The system's vulnerability further manifested when the remote desktop crashed. Facing technical glitches, Claude tried various repair solutions and eventually declared itself the "winner" because it had reached significant milestones under the existing conditions and maximized its capabilities.
Mollick believes that this experiment reveals the current state and future direction of AI agents. Although current AI systems still have significant shortcomings, their demonstrated capabilities and adaptability are astonishing. He points out that collaborating with new-generation AIs requires a new mindset, as these AIs tend to work independently and are difficult to fully control.

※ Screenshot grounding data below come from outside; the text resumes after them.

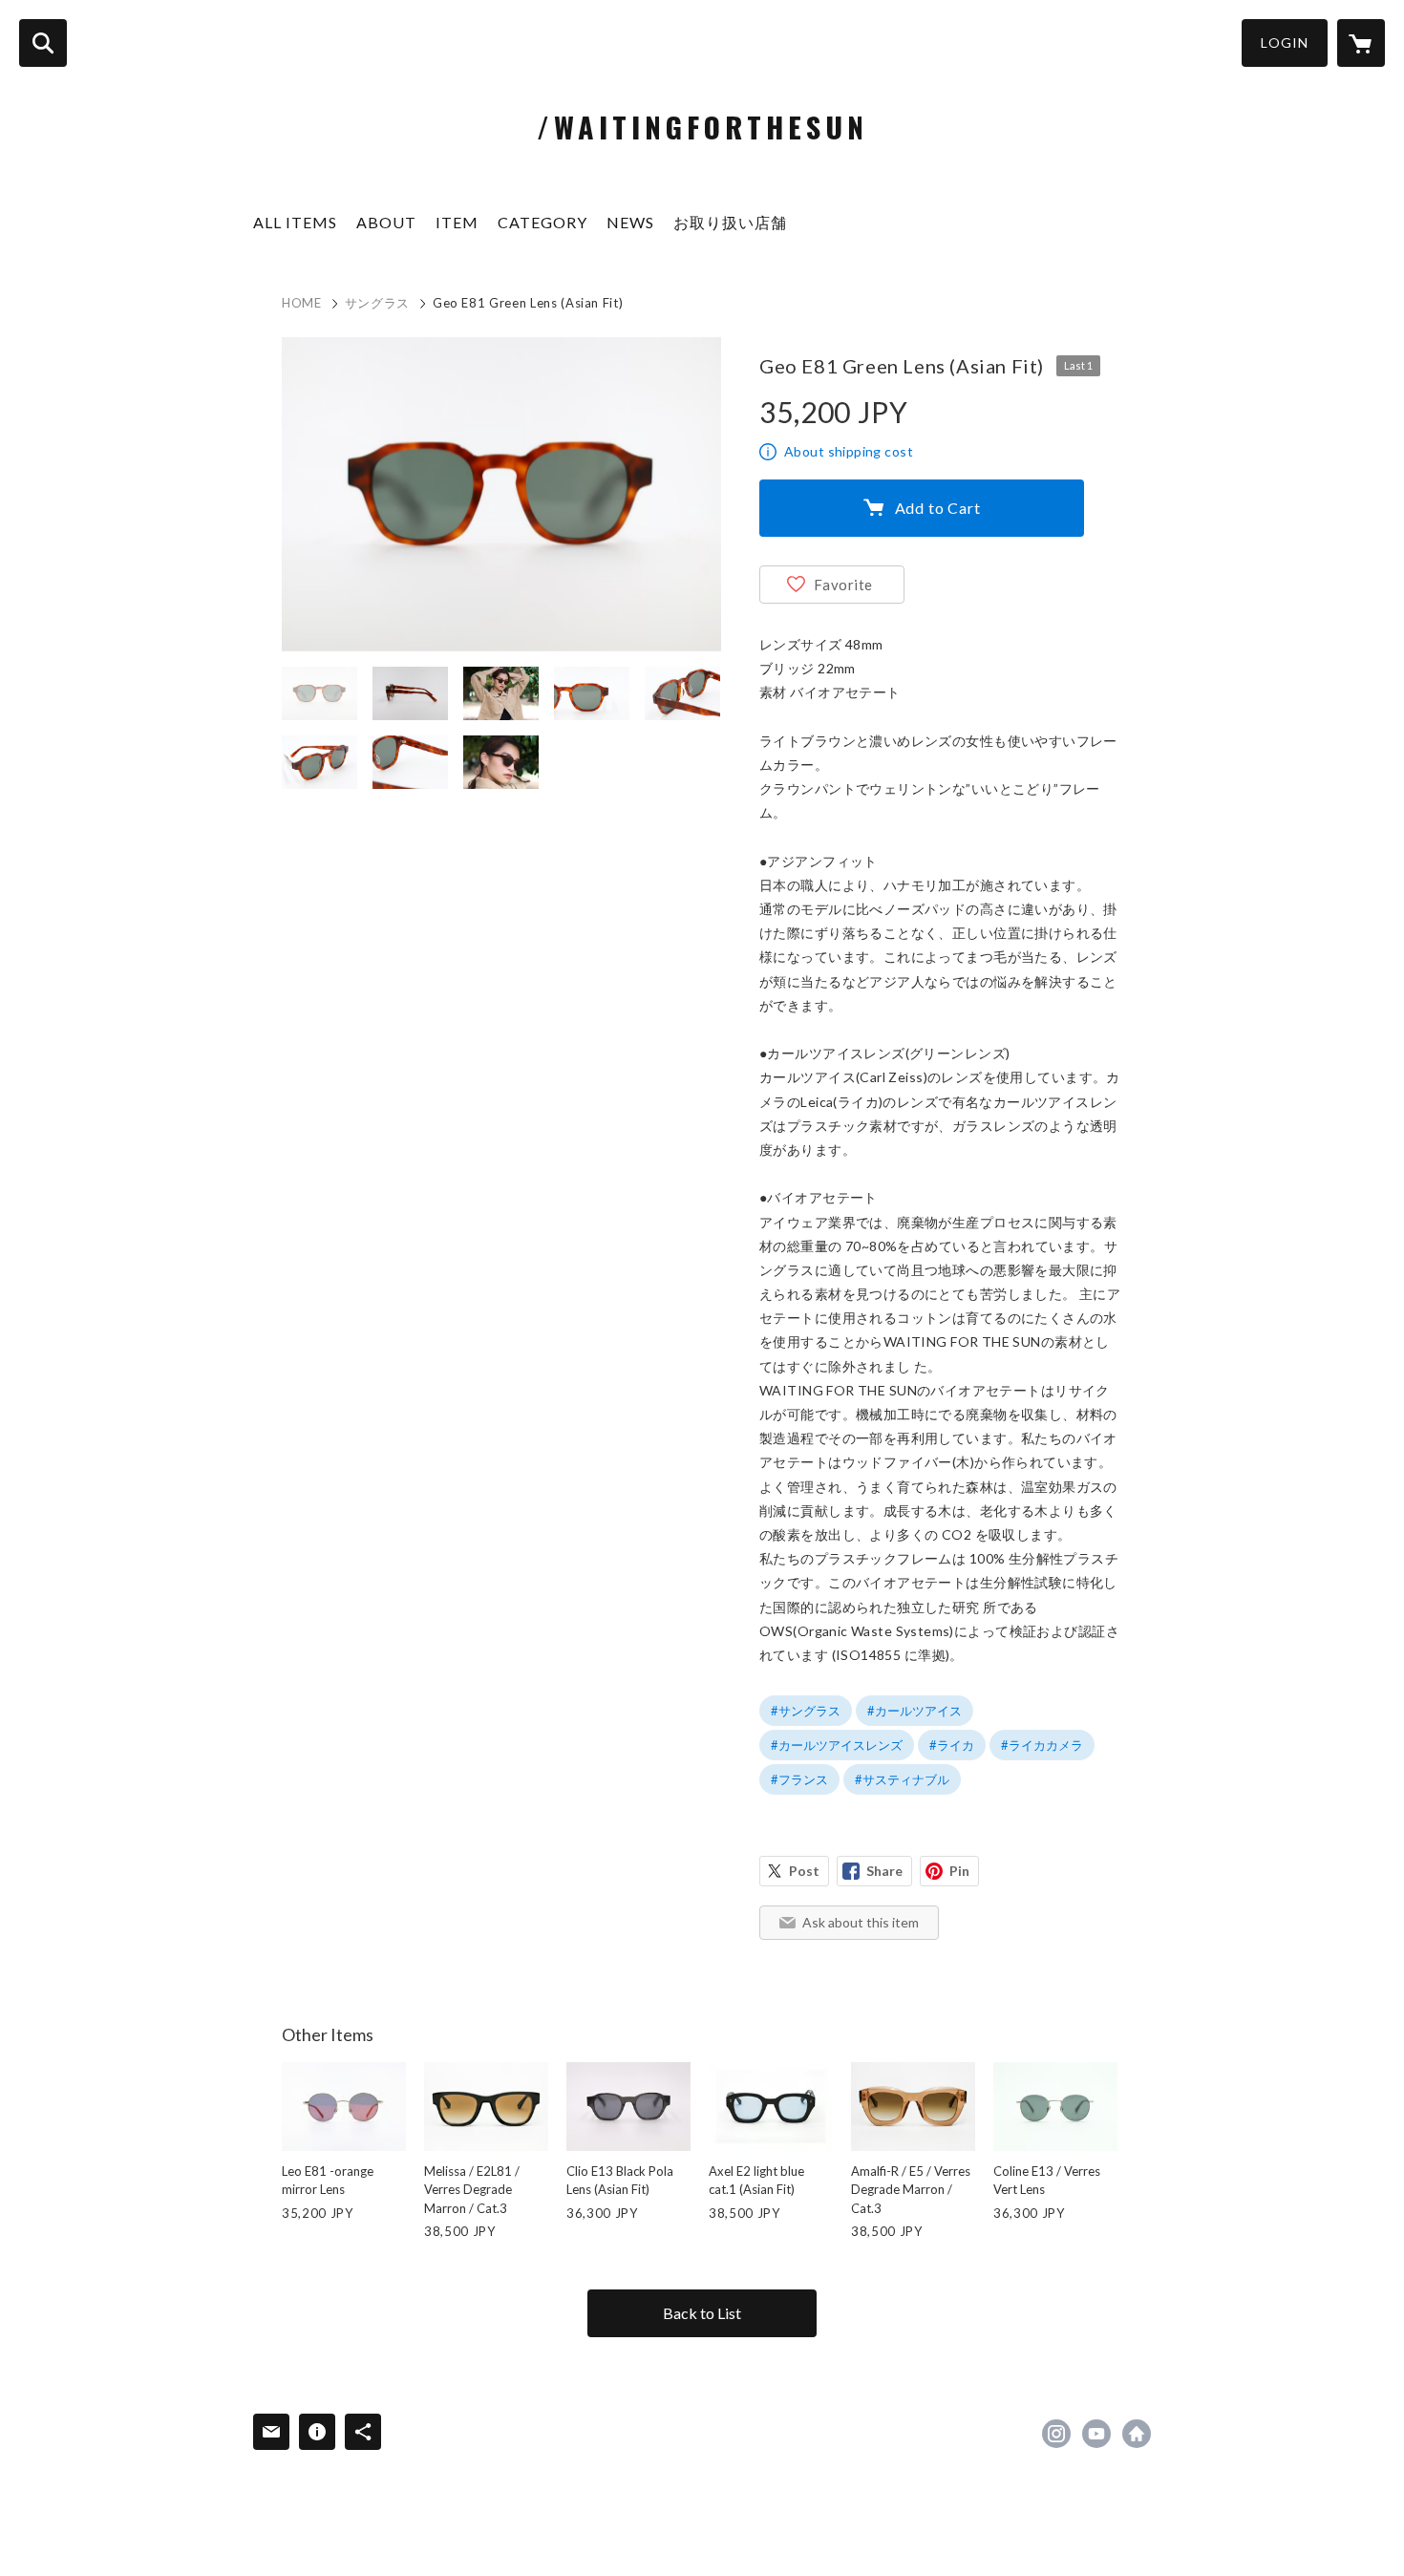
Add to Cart (938, 508)
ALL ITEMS (295, 222)
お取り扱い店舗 (730, 222)
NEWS (630, 222)
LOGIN (1284, 42)
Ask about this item (860, 1922)
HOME (302, 302)
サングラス (377, 302)
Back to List (702, 2313)
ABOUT (386, 222)
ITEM (457, 222)
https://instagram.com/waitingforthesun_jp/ (1056, 2433)
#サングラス (805, 1710)
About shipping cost (848, 451)
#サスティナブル (902, 1779)
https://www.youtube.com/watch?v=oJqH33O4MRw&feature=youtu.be (1096, 2433)
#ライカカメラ (1042, 1745)
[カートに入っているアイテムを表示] (1361, 43)
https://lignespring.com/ (1136, 2433)
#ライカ (951, 1745)
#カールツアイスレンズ (837, 1745)
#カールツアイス (914, 1710)
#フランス (799, 1779)
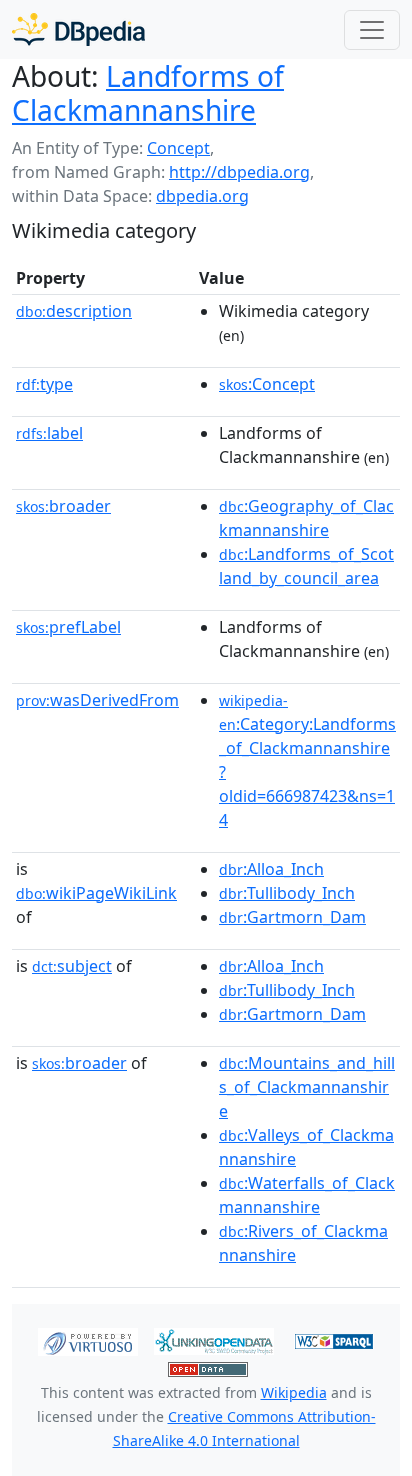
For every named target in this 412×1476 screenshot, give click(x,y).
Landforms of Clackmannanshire (148, 93)
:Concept (267, 384)
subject (72, 966)
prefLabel (68, 627)
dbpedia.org (202, 196)
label (49, 433)
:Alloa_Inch (271, 869)
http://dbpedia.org (239, 172)
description (74, 311)
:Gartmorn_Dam (292, 917)
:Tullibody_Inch (287, 893)
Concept (178, 148)
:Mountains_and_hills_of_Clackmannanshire (307, 1087)
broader (63, 506)
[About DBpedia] (78, 29)
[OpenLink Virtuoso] (88, 1340)
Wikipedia (294, 1392)
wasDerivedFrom (97, 700)
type (44, 384)
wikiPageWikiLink (96, 893)
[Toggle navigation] (372, 30)
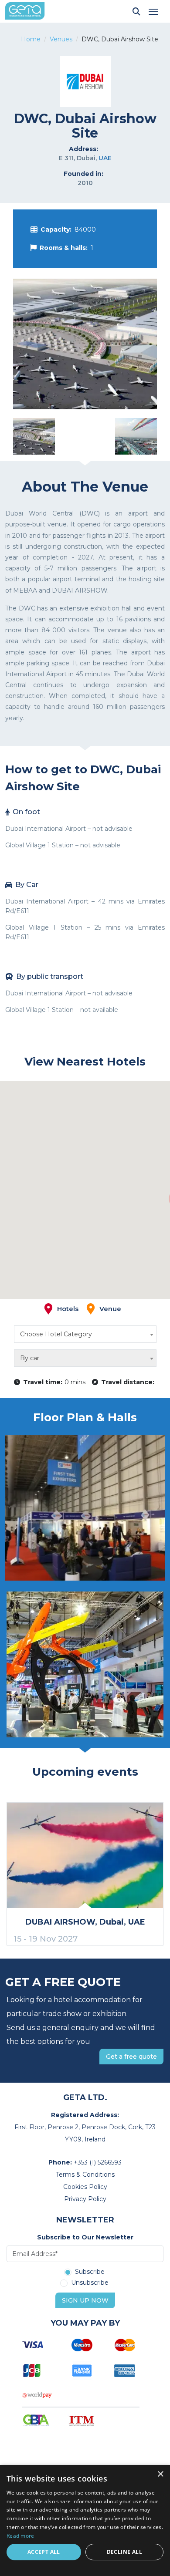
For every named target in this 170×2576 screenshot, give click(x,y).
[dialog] (85, 2520)
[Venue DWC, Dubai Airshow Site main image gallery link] (85, 1508)
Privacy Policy (85, 2199)
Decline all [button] (124, 2552)
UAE (105, 158)
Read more (20, 2535)
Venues (61, 39)
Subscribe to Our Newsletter (85, 2237)
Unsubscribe (90, 2282)
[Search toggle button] (136, 11)
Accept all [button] (43, 2552)
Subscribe (90, 2272)
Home (31, 39)
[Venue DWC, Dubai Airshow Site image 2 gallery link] (85, 1664)
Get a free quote (131, 2056)
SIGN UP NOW (85, 2300)
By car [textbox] (29, 1358)
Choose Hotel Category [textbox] (56, 1334)
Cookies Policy (85, 2187)
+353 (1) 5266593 (98, 2162)
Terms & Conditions (85, 2174)
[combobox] (85, 1334)
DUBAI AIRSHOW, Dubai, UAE (85, 1922)
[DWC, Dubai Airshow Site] (85, 344)
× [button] (160, 2474)
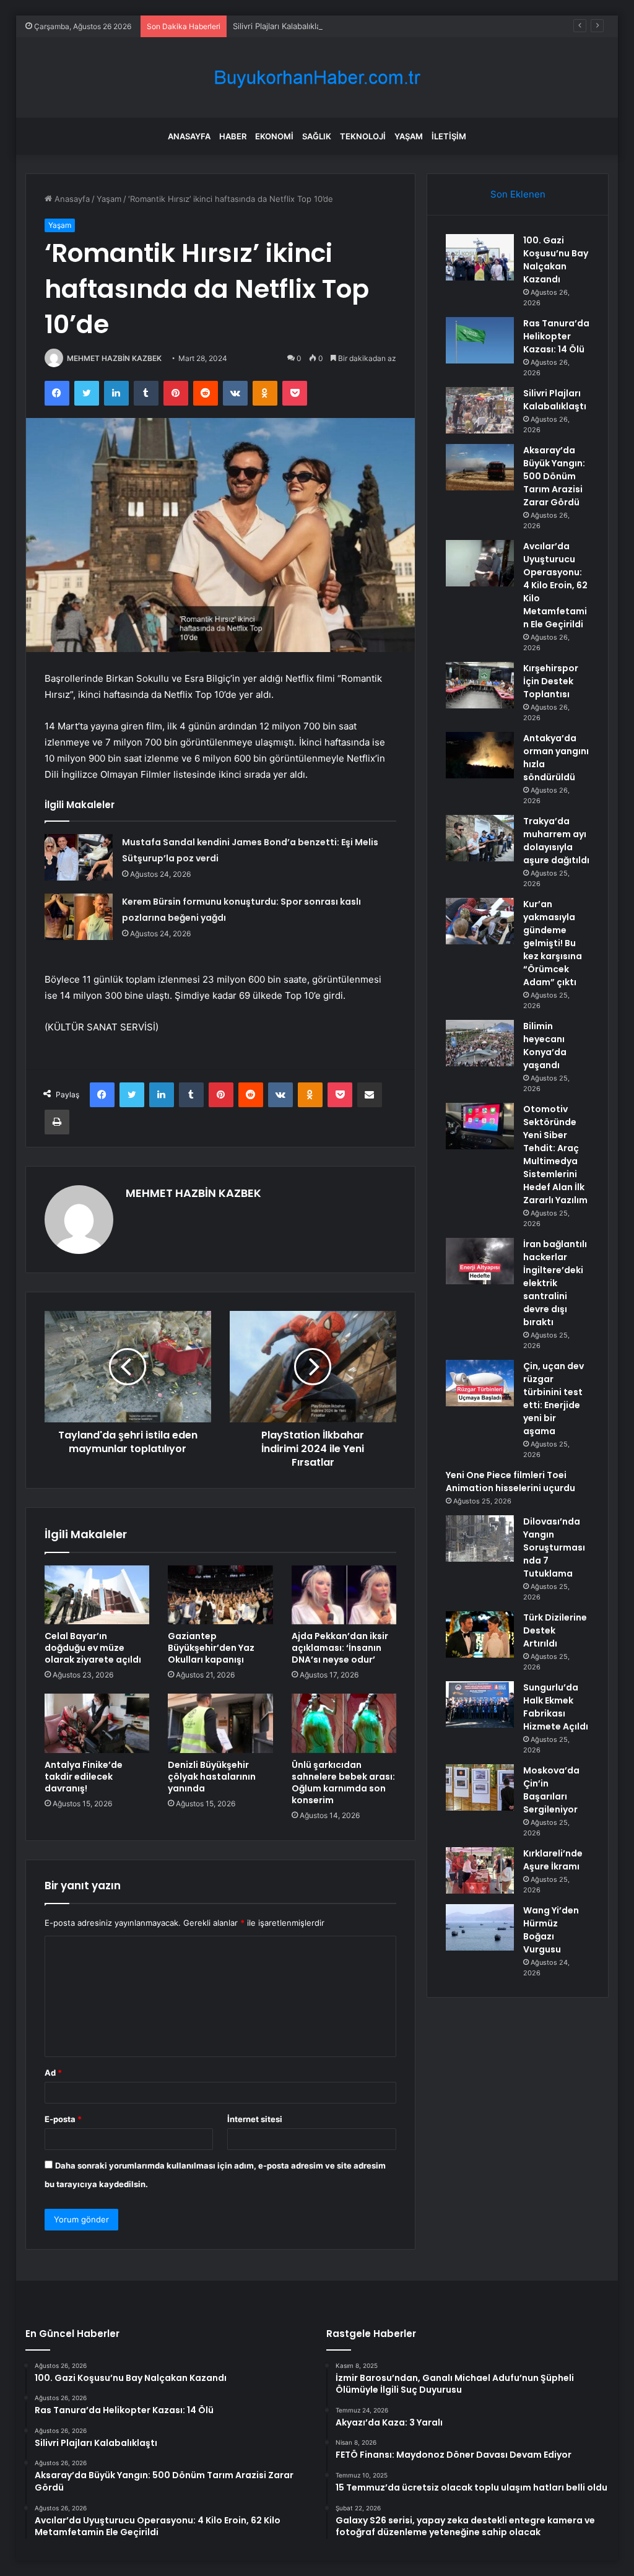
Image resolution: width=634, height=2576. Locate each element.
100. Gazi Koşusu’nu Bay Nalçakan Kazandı (555, 259)
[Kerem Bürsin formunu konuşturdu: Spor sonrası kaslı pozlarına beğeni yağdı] (79, 917)
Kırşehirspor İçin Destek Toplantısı (550, 681)
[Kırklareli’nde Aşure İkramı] (480, 1870)
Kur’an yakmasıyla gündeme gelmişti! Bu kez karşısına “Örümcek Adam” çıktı (552, 943)
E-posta (63, 2119)
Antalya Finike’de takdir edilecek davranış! (84, 1777)
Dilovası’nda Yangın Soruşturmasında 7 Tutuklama (554, 1547)
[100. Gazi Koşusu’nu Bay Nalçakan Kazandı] (480, 257)
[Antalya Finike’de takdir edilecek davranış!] (97, 1723)
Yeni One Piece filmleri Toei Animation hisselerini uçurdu (510, 1481)
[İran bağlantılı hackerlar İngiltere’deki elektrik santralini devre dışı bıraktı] (480, 1261)
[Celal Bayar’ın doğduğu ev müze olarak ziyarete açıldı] (97, 1595)
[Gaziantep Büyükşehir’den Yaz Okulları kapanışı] (220, 1595)
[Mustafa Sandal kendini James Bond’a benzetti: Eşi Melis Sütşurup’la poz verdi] (79, 857)
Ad (53, 2073)
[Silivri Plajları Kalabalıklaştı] (480, 410)
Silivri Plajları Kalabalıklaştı (281, 26)
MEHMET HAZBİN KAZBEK (114, 358)
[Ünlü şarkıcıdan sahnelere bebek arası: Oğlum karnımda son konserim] (344, 1723)
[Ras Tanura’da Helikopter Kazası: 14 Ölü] (480, 340)
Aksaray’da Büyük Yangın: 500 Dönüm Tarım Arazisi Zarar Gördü (554, 476)
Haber (232, 136)
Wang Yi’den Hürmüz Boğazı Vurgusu (551, 1930)
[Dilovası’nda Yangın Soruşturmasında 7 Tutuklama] (480, 1538)
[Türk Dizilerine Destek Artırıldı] (480, 1634)
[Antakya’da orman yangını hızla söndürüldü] (480, 755)
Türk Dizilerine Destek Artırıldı (555, 1630)
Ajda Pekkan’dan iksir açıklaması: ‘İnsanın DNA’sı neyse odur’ (340, 1648)
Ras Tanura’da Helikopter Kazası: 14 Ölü (556, 336)
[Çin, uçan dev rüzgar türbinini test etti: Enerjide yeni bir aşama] (480, 1383)
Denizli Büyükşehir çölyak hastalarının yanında (212, 1777)
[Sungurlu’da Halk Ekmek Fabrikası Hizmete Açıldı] (480, 1704)
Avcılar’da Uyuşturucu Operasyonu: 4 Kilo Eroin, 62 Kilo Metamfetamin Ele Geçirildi (555, 585)
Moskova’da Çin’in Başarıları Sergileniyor (551, 1790)
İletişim (449, 136)
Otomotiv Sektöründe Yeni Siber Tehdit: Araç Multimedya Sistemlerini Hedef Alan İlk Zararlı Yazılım (555, 1154)
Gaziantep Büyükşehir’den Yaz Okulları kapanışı (211, 1648)
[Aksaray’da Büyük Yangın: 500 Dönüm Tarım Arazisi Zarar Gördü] (480, 467)
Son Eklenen (517, 194)
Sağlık (316, 136)
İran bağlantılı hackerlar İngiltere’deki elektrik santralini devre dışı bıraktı (555, 1283)
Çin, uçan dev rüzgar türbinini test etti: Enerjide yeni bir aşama (553, 1398)
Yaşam (408, 136)
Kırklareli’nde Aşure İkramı (553, 1860)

To further explore the limits of Claude's abilities, Mollick also had it challenge other games like "Magic: The Gathering Arena." These tests not only help us understand the limitations of current AI systems but also provide important references for future AI applications in various fields.
This unique gaming experiment has shown us the real-world performance of AI systems, with both surprising breakthroughs and obvious areas for improvement. As technology continues to advance, the capabilities of AI systems will continue to expand.